Más abajo, anoto a Días de Trueno (1990), una rareza de buen comienzo. Tom Cruise es Cole Trickle, un piloto que se quedó sin auto y pide una oportunidad. Se la va a dar el avezado Robert Duvall con su demorada bonhomía. Recurso probado en Rojo 7000 Peligro. Otra similitud es la administración de las revoluciones por minuto arriba del auto. Margen probablemente inflado con fines narrativos. Pero Días de Trueno (bello título) se enamora del itinerario psicológico. Cruise debe superar un anudado trauma. Colabora en la sanación Nicole Kidman con una oportuna embestida amatoria. La encajada preocupación del guionista le hace relegar al director Tony Scott el excelente material tomado en pista. Lo absuelvo.

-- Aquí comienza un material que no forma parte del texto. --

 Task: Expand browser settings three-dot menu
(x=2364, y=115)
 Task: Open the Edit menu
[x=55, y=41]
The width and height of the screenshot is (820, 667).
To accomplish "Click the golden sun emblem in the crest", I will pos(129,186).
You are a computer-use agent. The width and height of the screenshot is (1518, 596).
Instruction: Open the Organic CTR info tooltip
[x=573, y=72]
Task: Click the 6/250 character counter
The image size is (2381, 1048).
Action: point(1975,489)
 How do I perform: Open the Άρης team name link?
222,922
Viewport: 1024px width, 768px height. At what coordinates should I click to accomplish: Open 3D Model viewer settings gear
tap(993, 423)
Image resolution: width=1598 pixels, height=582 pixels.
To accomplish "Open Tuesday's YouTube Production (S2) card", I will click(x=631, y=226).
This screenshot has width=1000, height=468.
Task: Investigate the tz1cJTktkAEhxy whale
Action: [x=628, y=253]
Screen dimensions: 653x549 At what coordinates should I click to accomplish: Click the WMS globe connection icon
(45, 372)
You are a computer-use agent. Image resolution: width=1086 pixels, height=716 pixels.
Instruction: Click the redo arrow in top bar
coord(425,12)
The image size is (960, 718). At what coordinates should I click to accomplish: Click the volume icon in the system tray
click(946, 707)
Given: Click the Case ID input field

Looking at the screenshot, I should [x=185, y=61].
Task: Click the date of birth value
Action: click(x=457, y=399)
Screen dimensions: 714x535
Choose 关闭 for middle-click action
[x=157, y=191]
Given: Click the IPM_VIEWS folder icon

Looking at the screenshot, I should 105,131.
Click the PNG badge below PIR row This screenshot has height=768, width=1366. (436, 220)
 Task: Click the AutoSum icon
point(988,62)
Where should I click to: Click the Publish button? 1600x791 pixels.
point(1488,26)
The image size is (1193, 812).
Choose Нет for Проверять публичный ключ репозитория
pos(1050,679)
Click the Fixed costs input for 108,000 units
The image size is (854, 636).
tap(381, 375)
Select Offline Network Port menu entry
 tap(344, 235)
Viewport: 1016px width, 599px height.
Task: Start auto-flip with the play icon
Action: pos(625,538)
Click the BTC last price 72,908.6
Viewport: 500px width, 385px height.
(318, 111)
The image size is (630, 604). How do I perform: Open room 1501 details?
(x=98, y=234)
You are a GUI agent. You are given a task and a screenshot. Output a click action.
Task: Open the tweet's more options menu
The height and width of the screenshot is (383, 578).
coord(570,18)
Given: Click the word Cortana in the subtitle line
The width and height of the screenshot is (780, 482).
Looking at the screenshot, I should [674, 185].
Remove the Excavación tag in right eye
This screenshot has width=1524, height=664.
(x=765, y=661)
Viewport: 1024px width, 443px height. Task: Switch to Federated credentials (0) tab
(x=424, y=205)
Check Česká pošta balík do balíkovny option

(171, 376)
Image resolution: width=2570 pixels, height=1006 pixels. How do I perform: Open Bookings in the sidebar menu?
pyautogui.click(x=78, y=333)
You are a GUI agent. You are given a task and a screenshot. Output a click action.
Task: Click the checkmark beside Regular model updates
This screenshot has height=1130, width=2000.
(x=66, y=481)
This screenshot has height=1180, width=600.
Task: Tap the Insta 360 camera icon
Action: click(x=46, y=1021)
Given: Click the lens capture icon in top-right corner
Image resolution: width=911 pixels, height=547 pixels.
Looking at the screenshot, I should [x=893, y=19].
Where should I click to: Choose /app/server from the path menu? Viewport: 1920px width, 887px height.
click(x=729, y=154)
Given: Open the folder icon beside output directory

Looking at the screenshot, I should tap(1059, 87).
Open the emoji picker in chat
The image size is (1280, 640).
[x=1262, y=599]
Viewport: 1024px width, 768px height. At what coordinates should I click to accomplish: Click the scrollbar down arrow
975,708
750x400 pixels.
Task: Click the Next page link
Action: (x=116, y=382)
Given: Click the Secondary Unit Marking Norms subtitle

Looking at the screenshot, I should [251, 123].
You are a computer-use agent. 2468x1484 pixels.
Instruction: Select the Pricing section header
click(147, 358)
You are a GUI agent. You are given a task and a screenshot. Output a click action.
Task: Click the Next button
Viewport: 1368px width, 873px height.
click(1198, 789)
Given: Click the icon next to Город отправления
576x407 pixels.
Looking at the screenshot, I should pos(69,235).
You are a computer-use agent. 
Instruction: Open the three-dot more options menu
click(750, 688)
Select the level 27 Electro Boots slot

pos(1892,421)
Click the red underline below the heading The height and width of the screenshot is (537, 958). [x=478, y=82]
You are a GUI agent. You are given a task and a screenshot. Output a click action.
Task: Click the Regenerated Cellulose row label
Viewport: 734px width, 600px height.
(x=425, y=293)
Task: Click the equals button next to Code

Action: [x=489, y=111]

Último peldaño para Winning (500 millas) película en la que John Goldstone dirige a Paul Newman y Paul Newman -productor- lo dirige a John Goldstone. Eso explica el largo culebrón que precede a la carrera. Joan Woodward, imperturbable en su languidez, le es infiel a Newman -piloto- con uno de sus rivales. El guión le impone enfrentar la carrera con unos cuernos recién estrenados y obsesionado por perseguir en pista al infame. Si el lector supone que ganará las 500 millas para luego perdonar y recuperar a su esposa, acierta. Donde Hawks utilizaba la alternancia, Goldstone cae en la partición. El real comienzo de su película es Indianápolis, bien anunciada y mejor filmada. La primera parte es el impuesto a pagar para paladear la segunda. La categoría Indy se destacaba ya en 1969 por sus altísimas velocidades. Una cámara fija en el punto donde concluye el radio de curva logra un vibrante efecto. Parece que el auto se estrellará contra el muro, se comerá la cámara y se me vendrá encima obligándome a soltar el pochoclo. Hermoso.
Entro ahora al rango testimonial y advierto aquel principio según el cual la disciplina espolea la creatividad. Hay que ceñirse -aun con alguna licencia- a un núcleo fáctico de referencia. llama mi atención que los dos productos elegidos compartan alta calidad narrativa y técnica. Se trata de la reciente Contra lo imposible (2019) de James Mangold y Rush: Pasión y gloria (2013) de Ron Howard. La primera supone la reconstrucción de un duelo comercial que no omite notas culturales. Aunque desemboca en lo deportivo, la rivalidad Ford – Ferrari contrasta lo industrial y lo artesanal, lo productivo y lo glamoroso, lo americano y lo europeo. Este aspecto es perfectamente presentado y actuado. Ford fracasa en el intento de adquirir Ferrari y su embajada se retira de Módena humillada por el legendario mago italiano. Dignísimo.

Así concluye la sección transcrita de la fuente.